Work order 1
In the North Carolina timeline, what was the main source of meat for Archaic people?
Work order 2
Extract word for word the passage of the North Carolina timeline that opens with the words containing "People lived in" and closes with "modern animals thrived.".
[Page text Boundary: Start]
A timeline of NC's past




A timeline of North Carolina’s past shows how long people have lived here — and how short is the time since Europeans arrived! Illustration courtesy of LEARN NCAbout the illustration




People lived in North Carolina for more than 10,000 years before Europeans arrived. During that time, change was constant. Between 14,000 and 10,000 years ago, the climate slowly changed from an Ice Age to the warmer climate we know today. That change overturned local ecology. In North Carolina, cold-loving boreal forests of jack pine and spruce became groves of deciduous nut trees and long-needle pine. Large Ice-Age mammals, such as the mastodon, died out. In their place, deer, bear, and other modern animals thrived. 

The Paleoindian period is the oldest known cultural period in North Carolina. In fact, it is the oldest tradition for all of North and South America. The first Paleoindians crossed a now-submerged land bridge between Alaska and Siberia during the last Ice Age. Archaeologists have found evidence that Paleoindians were living in North Carolina between 10,000 and 8000 BCE. Paleoindians were nomadic hunters and gatherers who, in the last centuries of the Ice Age, presumably used thrusting spears tipped with chipped stone points to kill prey. Other tools included portable but useful items like stone hide scrapers, drills, and knives. Paleoindians in the eastern U.S. occasionally hunted big game, such as now-extinct mastodons and bison. But increasingly evidence suggests that most Paleoindians, including those in North Carolina, ate a wide variety of smaller animals and used many plants for food and medicine. 

The Archaic period is the second oldest known lifeway across the continent. In North Carolina, this tradition dates from 8000 to 1000 BCE. Archaic Indians were direct descendants of Paleoindians. They, too, were wandering hunters and gatherers who had no year-round villages. Instead, they lived in camps. Some of these settlements, called base camps, were relatively large and served as a “home base” for food-getting activities over a large area. Their shelters were probably tents made of wooden poles covered with hides that could be quickly built and dismantled. Possessions were few and portable. Archaic Indians lived in a climate much like that of today, and were surrounded by the same species of plants and animals that exist today (in other words, the Ice-Age flora and fauna were gone). To hunt, Archaic people used a spear-throwing device called an atlatl, which enabled them to propel spears farther and with more force. The white-tailed deer was the main source of meat for Archaic people. They also ate a variety of wild vegetables and fruits, and they harvested wild seeds from a variety of plants that grew near riverside camps they regularly visited as they moved from place to place. Over time, Archaic people adopted or developed new tools. They shaped grinding implements to process nuts from the spreading forests of deciduous trees and developed a technique to smooth and polish stone tools like axes. They carved bowls from steatite, a soft, soapy-feeling stone (also called soapstone). By the end of their 7,000-year period in North Carolina, some Archaic Indians were making crude, fire-hardened clay vessels — North Carolina’s first pottery. A few were also digging small gardens, throwing in saved seeds from local seed-plants that grew around their camps.
[Page text Boundary: End]
[Material provided Boundary: Start]
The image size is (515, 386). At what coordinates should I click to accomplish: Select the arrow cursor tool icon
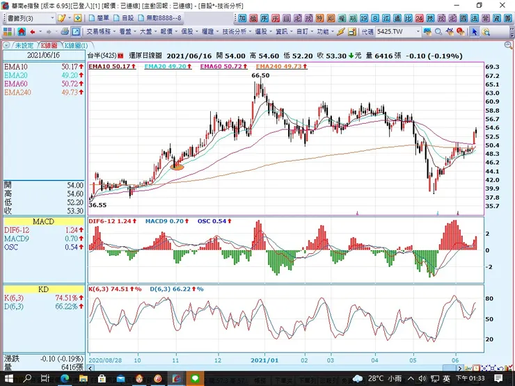(x=475, y=31)
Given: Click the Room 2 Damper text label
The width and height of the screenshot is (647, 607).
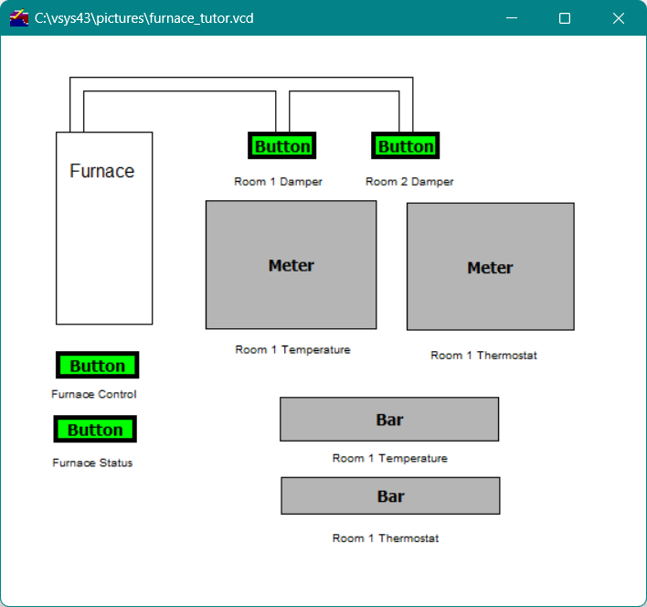Looking at the screenshot, I should (409, 182).
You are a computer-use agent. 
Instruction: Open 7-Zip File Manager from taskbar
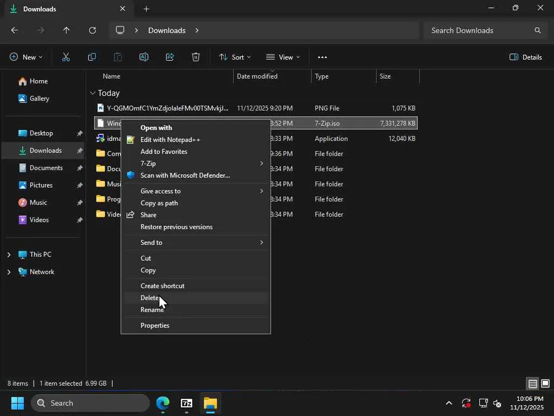[x=187, y=403]
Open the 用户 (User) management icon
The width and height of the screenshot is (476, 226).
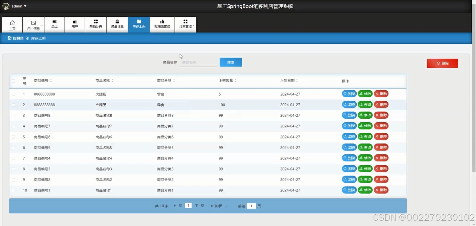(x=75, y=24)
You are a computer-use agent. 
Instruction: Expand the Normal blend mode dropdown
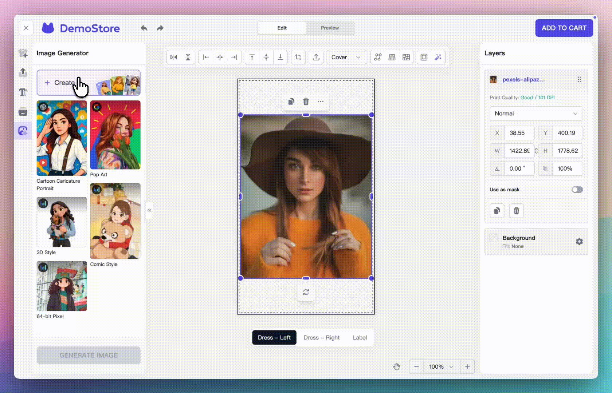coord(536,114)
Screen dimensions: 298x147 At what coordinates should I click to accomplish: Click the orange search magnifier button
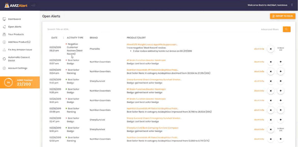coord(287,29)
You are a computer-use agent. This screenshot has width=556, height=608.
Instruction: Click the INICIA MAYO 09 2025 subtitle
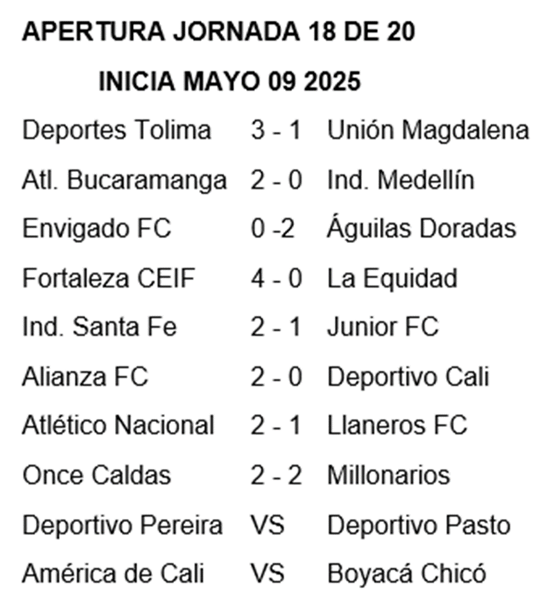click(229, 81)
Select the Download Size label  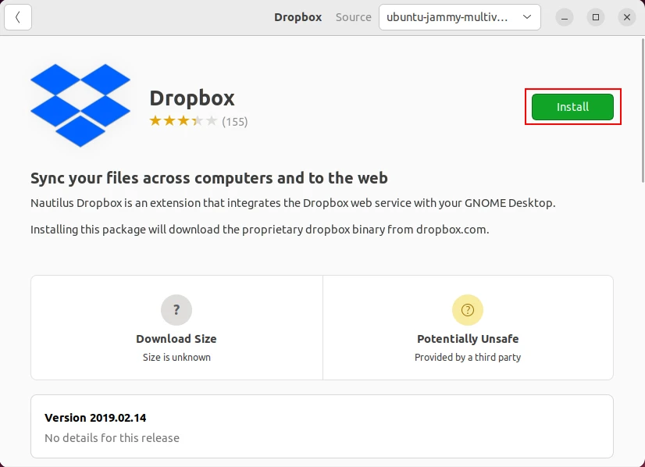click(176, 339)
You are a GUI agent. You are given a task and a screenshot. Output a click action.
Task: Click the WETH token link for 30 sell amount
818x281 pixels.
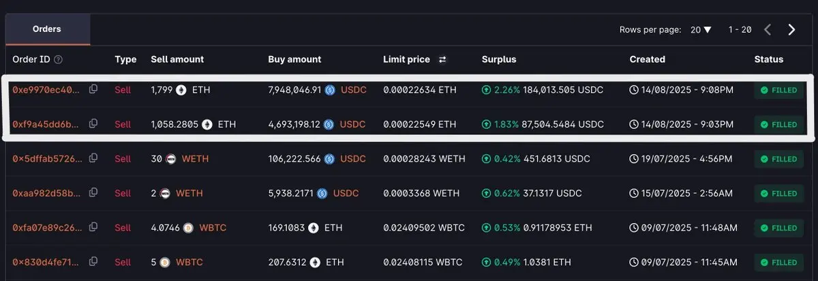(x=195, y=159)
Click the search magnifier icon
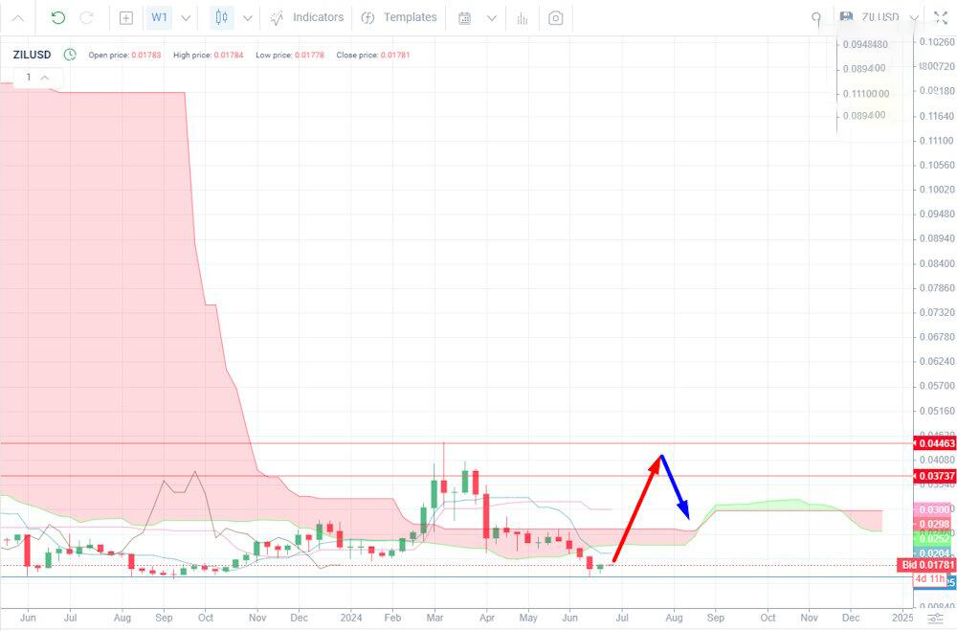Screen dimensions: 957x631 click(x=816, y=18)
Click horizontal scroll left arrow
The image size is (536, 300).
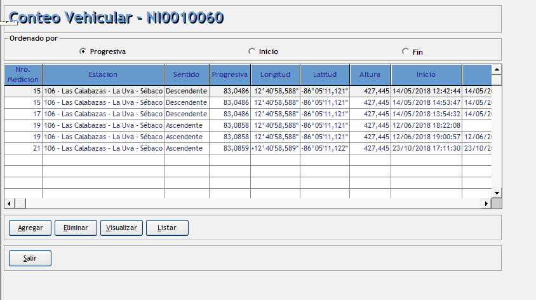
[Material provided Boundary: End]
Task response 1
The white-tailed deer.

Task response 2
People lived in North Carolina for more than 10,000 years before Europeans arrived. During that time, change was constant. Between 14,000 and 10,000 years ago, the climate slowly changed from an Ice Age to the warmer climate we know today. That change overturned local ecology. In North Carolina, cold-loving boreal forests of jack pine and spruce became groves of deciduous nut trees and long-needle pine. Large Ice-Age mammals, such as the mastodon, died out. In their place, deer, bear, and other modern animals thrived.